● **PROBLEM**
Convert every line of the listing below into a Markdown table with the columns Row and Listing line, skipping blank lines.

● **EXCERPTED RECORDS**
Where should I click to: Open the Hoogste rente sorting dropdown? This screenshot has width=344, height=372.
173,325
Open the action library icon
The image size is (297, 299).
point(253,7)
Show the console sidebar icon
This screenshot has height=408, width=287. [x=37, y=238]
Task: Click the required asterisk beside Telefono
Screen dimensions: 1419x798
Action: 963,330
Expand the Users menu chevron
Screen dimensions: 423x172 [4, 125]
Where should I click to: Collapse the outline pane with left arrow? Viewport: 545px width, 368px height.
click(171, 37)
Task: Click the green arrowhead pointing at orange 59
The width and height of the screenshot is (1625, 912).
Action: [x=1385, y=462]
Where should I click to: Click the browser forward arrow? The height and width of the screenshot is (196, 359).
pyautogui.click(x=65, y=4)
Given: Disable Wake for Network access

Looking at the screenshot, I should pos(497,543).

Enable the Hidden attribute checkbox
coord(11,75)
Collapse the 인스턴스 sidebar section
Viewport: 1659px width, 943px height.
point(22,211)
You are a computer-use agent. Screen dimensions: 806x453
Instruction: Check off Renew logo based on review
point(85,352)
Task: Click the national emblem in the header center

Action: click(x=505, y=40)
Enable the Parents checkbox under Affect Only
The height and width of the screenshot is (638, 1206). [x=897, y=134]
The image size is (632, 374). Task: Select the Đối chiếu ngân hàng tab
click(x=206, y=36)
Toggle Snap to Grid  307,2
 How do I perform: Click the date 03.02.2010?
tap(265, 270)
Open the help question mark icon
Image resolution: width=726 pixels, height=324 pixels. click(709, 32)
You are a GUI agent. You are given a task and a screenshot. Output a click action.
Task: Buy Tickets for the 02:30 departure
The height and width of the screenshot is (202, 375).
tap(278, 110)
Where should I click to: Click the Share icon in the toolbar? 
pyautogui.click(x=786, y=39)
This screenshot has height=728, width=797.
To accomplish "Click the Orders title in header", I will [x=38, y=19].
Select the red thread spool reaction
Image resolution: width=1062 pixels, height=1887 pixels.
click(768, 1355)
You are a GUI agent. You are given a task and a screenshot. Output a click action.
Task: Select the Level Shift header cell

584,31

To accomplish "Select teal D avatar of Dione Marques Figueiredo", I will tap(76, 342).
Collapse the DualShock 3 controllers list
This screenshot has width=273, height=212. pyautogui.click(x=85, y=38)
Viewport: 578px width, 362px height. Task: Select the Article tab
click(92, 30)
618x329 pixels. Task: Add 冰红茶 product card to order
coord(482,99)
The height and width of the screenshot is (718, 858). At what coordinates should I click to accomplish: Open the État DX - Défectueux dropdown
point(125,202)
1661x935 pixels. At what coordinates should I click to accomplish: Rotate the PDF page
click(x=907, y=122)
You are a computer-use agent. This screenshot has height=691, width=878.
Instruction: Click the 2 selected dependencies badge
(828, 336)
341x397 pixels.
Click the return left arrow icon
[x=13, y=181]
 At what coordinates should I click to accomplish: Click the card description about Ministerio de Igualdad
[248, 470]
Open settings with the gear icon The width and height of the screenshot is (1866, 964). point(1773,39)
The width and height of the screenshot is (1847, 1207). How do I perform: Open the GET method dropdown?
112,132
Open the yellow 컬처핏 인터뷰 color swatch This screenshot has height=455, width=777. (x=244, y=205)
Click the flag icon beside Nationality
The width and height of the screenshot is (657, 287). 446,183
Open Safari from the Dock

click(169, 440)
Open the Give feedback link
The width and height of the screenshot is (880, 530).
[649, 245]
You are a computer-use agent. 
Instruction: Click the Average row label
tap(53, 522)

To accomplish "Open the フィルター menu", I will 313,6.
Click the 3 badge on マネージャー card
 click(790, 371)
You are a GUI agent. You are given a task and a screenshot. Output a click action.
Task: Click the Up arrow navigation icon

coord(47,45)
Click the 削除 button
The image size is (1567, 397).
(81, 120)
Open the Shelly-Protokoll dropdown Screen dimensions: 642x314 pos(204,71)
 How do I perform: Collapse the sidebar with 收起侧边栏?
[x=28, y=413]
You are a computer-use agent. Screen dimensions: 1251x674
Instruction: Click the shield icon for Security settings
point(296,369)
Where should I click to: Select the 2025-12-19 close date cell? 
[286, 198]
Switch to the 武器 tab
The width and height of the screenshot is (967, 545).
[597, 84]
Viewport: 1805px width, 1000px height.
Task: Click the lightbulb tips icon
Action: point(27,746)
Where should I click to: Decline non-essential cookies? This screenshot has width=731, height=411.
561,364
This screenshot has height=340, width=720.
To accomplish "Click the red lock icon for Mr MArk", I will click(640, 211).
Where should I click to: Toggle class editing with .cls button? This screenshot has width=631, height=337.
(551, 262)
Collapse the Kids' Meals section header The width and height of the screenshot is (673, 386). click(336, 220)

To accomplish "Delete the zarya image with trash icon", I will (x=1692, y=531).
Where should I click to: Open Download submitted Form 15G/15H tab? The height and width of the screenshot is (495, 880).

● **COMPLETE RESPONSE**
| Row | Listing line |
|---|---|
| 1 | Where should I click to: Open the Hoogste rente sorting dropdown? This screenshot has width=344, height=372. |
| 2 | 173,325 |
| 3 | Open the action library icon |
| 4 | The image size is (297, 299). |
| 5 | point(253,7) |
| 6 | Show the console sidebar icon |
| 7 | This screenshot has height=408, width=287. [x=37, y=238] |
| 8 | Task: Click the required asterisk beside Telefono |
| 9 | Screen dimensions: 1419x798 |
| 10 | Action: 963,330 |
| 11 | Expand the Users menu chevron |
| 12 | Screen dimensions: 423x172 [4, 125] |
| 13 | Where should I click to: Collapse the outline pane with left arrow? Viewport: 545px width, 368px height. |
| 14 | click(171, 37) |
| 15 | Task: Click the green arrowhead pointing at orange 59 |
| 16 | The width and height of the screenshot is (1625, 912). |
| 17 | Action: [x=1385, y=462] |
| 18 | Where should I click to: Click the browser forward arrow? The height and width of the screenshot is (196, 359). |
| 19 | pyautogui.click(x=65, y=4) |
| 20 | Given: Disable Wake for Network access |
| 21 | Looking at the screenshot, I should pos(497,543). |
| 22 | Enable the Hidden attribute checkbox |
| 23 | coord(11,75) |
| 24 | Collapse the 인스턴스 sidebar section |
| 25 | Viewport: 1659px width, 943px height. |
| 26 | point(22,211) |
| 27 | You are a computer-use agent. Screen dimensions: 806x453 |
| 28 | Instruction: Check off Renew logo based on review |
| 29 | point(85,352) |
| 30 | Task: Click the national emblem in the header center |
| 31 | Action: click(x=505, y=40) |
| 32 | Enable the Parents checkbox under Affect Only |
| 33 | The height and width of the screenshot is (638, 1206). [x=897, y=134] |
| 34 | The image size is (632, 374). Task: Select the Đối chiếu ngân hàng tab |
| 35 | click(x=206, y=36) |
| 36 | Toggle Snap to Grid  307,2 |
| 37 |  How do I perform: Click the date 03.02.2010? |
| 38 | tap(265, 270) |
| 39 | Open the help question mark icon |
| 40 | Image resolution: width=726 pixels, height=324 pixels. click(709, 32) |
| 41 | You are a GUI agent. You are given a task and a screenshot. Output a click action. |
| 42 | Task: Buy Tickets for the 02:30 departure |
| 43 | The height and width of the screenshot is (202, 375). |
| 44 | tap(278, 110) |
| 45 | Where should I click to: Click the Share icon in the toolbar?  |
| 46 | pyautogui.click(x=786, y=39) |
| 47 | This screenshot has height=728, width=797. |
| 48 | To accomplish "Click the Orders title in header", I will [x=38, y=19]. |
| 49 | Select the red thread spool reaction |
| 50 | Image resolution: width=1062 pixels, height=1887 pixels. |
| 51 | click(768, 1355) |
| 52 | You are a GUI agent. You are given a task and a screenshot. Output a click action. |
| 53 | Task: Select the Level Shift header cell |
| 54 | 584,31 |
| 55 | To accomplish "Select teal D avatar of Dione Marques Figueiredo", I will tap(76, 342). |
| 56 | Collapse the DualShock 3 controllers list |
| 57 | This screenshot has width=273, height=212. pyautogui.click(x=85, y=38) |
| 58 | Viewport: 578px width, 362px height. Task: Select the Article tab |
| 59 | click(92, 30) |
| 60 | 618x329 pixels. Task: Add 冰红茶 product card to order |
| 61 | coord(482,99) |
| 62 | The height and width of the screenshot is (718, 858). At what coordinates should I click to accomplish: Open the État DX - Défectueux dropdown |
| 63 | point(125,202) |
| 64 | 1661x935 pixels. At what coordinates should I click to accomplish: Rotate the PDF page |
| 65 | click(x=907, y=122) |
| 66 | You are a computer-use agent. This screenshot has height=691, width=878. |
| 67 | Instruction: Click the 2 selected dependencies badge |
| 68 | (828, 336) |
| 69 | 341x397 pixels. |
| 70 | Click the return left arrow icon |
| 71 | [x=13, y=181] |
| 72 |  At what coordinates should I click to accomplish: Click the card description about Ministerio de Igualdad |
| 73 | [248, 470] |
| 74 | Open settings with the gear icon The width and height of the screenshot is (1866, 964). point(1773,39) |
| 75 | The width and height of the screenshot is (1847, 1207). How do I perform: Open the GET method dropdown? |
| 76 | 112,132 |
| 77 | Open the yellow 컬처핏 인터뷰 color swatch This screenshot has height=455, width=777. (x=244, y=205) |
| 78 | Click the flag icon beside Nationality |
| 79 | The width and height of the screenshot is (657, 287). 446,183 |
| 80 | Open Safari from the Dock |
| 81 | click(169, 440) |
| 82 | Open the Give feedback link |
| 83 | The width and height of the screenshot is (880, 530). |
| 84 | [649, 245] |
| 85 | You are a computer-use agent.  |
| 86 | Instruction: Click the Average row label |
| 87 | tap(53, 522) |
| 88 | To accomplish "Open the フィルター menu", I will 313,6. |
| 89 | Click the 3 badge on マネージャー card |
| 90 |  click(790, 371) |
| 91 | You are a GUI agent. You are given a task and a screenshot. Output a click action. |
| 92 | Task: Click the Up arrow navigation icon |
| 93 | coord(47,45) |
| 94 | Click the 削除 button |
| 95 | The image size is (1567, 397). |
| 96 | (81, 120) |
| 97 | Open the Shelly-Protokoll dropdown Screen dimensions: 642x314 pos(204,71) |
| 98 |  How do I perform: Collapse the sidebar with 收起侧边栏? |
| 99 | [x=28, y=413] |
| 100 | You are a computer-use agent. Screen dimensions: 1251x674 |
| 101 | Instruction: Click the shield icon for Security settings |
| 102 | point(296,369) |
| 103 | Where should I click to: Select the 2025-12-19 close date cell?  |
| 104 | [286, 198] |
| 105 | Switch to the 武器 tab |
| 106 | The width and height of the screenshot is (967, 545). |
| 107 | [597, 84] |
| 108 | Viewport: 1805px width, 1000px height. |
| 109 | Task: Click the lightbulb tips icon |
| 110 | Action: point(27,746) |
| 111 | Where should I click to: Decline non-essential cookies? This screenshot has width=731, height=411. |
| 112 | 561,364 |
| 113 | This screenshot has height=340, width=720. |
| 114 | To accomplish "Click the red lock icon for Mr MArk", I will click(640, 211). |
| 115 | Where should I click to: Toggle class editing with .cls button? This screenshot has width=631, height=337. |
| 116 | (551, 262) |
| 117 | Collapse the Kids' Meals section header The width and height of the screenshot is (673, 386). click(336, 220) |
| 118 | To accomplish "Delete the zarya image with trash icon", I will (x=1692, y=531). |
| 119 | Where should I click to: Open Download submitted Form 15G/15H tab? The height and width of the screenshot is (495, 880). |